“Maybe it’s because I’m a Londoner,
That I love London so.
Maybe it’s because I’m a Londoner,
That I think of her wherever I go.
I get a funny feeling inside of me,
Just walking up and down.
Maybe it’s because I’m a Londoner,
That I love London Town.” Hubert Gregg, English songwriter, BBC broadcaster, author and stage actor. (1914-2004)
Lore has it that the song was written on one particularly grim day, after seeing the German Doodlebugs devastating London. It was apparently composed on the back of a theatre program, and later became a very popular song –
The song was first sung by Bud Flanagan in 1944 at the Victoria Palace in London. Although the Second World War was ended by the time Bud Flanagan sang the song (and made it his own) it quickly became a morale booster for Londoners in the stringent times following the war.
I am of course aware, that time and distance put a rosy glow on most things. When I left London to start my meanderings following my Scotsman around the world, London was a great place to live.
According to Peter Ackroyd
“London goes beyond any boundary or convention. It contains every wish or word ever spoken, every action or gesture ever made, every harsh or noble statement ever expressed. It is illimitable. It is Infinite London.” London: The Biography 2000.
Even after some 50 years away I still consider myself a Londoner. I refer to London as home. So why would that be?
I grew up in London. Only 5 miles from the centre of London and almost within the sounds of Bow Bells. The definition of a Cockney is to be born within the sound of Bow Bells but as we are told by Wikipedia: “A common thought is that in order to be a Cockney, one must have been born within earshot of the Bow Bells. However, the church of St Mary-le-Bow was destroyed in 1666 by the Great Fire of London and rebuilt by Sir Christopher Wren. After the bells were destroyed again in 1941 in The Blitz of World War II, and before they were replaced in 1961, there was a period when by this definition no ‘Bow-bell’ Cockneys could be born”. So I am not a Cockney by any definition.
London in the 1940s and 1950s was a very different place to what it is now. I have written on my memories of growing up in an earlier post. See Memories are made of this. Life was much slower then and I know that it was much more innocent.
Photo via Flickr
Treats were going to the movies (known to us as the Pictures) as a family on a Friday night. We had no car so we went by bus – I even remember the bus number 653. I looked it up and it still runs to Stamford Hill and Finsbury Park where we used to go to the movies, only now the route number is changed to 253.

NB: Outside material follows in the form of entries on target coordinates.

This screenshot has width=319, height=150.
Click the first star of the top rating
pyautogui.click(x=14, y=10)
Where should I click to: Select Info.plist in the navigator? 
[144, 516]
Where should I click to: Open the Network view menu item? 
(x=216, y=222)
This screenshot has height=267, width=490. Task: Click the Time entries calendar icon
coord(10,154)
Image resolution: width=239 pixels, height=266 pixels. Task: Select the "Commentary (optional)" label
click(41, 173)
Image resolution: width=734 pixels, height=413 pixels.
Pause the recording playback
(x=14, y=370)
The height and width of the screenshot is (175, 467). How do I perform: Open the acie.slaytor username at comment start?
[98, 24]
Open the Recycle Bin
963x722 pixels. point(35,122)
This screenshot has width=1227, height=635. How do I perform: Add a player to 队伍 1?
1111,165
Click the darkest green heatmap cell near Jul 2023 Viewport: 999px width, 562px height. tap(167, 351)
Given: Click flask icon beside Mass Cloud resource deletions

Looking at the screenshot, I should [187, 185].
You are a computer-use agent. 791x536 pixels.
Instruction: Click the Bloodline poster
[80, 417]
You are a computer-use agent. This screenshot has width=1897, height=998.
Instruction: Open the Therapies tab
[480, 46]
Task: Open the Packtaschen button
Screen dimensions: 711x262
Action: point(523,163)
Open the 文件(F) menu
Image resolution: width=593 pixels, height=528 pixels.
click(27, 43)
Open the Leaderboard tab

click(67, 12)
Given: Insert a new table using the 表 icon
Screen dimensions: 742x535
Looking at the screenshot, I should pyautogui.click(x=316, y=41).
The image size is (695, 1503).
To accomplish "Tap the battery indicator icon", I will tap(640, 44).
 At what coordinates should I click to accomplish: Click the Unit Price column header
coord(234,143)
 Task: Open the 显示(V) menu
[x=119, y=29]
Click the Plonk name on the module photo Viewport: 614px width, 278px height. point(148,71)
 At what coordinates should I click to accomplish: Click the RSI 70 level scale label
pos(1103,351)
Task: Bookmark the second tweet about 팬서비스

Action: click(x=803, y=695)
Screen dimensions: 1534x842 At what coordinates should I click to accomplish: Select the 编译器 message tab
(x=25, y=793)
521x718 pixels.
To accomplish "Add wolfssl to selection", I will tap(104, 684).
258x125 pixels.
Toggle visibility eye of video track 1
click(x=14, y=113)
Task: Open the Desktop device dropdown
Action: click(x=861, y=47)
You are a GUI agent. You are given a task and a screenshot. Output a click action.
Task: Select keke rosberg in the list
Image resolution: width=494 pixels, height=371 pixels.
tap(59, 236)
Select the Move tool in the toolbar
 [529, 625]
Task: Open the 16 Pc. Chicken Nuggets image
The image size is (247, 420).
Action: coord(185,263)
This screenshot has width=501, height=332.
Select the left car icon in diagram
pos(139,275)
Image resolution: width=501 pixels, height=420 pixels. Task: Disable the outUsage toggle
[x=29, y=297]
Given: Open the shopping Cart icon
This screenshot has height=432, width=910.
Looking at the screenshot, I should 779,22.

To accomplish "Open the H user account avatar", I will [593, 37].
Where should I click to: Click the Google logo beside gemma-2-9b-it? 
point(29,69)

And at that time the movies ran continuously. You could go in at any time and watch the movie from that point forward. The phrase “this is where we came in” could be heard around the cinema. This put a certain spin on the movies. You always saw the end before the beginning unless you were extra clever and managed to get there before the film started. Then you would see Gaumont Movietone Newsreels and then the movie. And of course you would see the newsreel between the ending of the movie and it’s beginning. How mixed up is that?
Because the cinema was darkened for the movie, an usherette showed you to your place. As the idea was for her to find you two, three or in our case, five unoccupied seats, the other cinema goers had to accept the light from the torch shining on their faces. These usherettes also sold choc ices and cigarettes all through the film. One had to view the film through an absolute fog of cigarette smoke. Remember in the 40s nobody knew (or at least hadn’t been told ) about the dangers of smoking. Just about everybody smoked.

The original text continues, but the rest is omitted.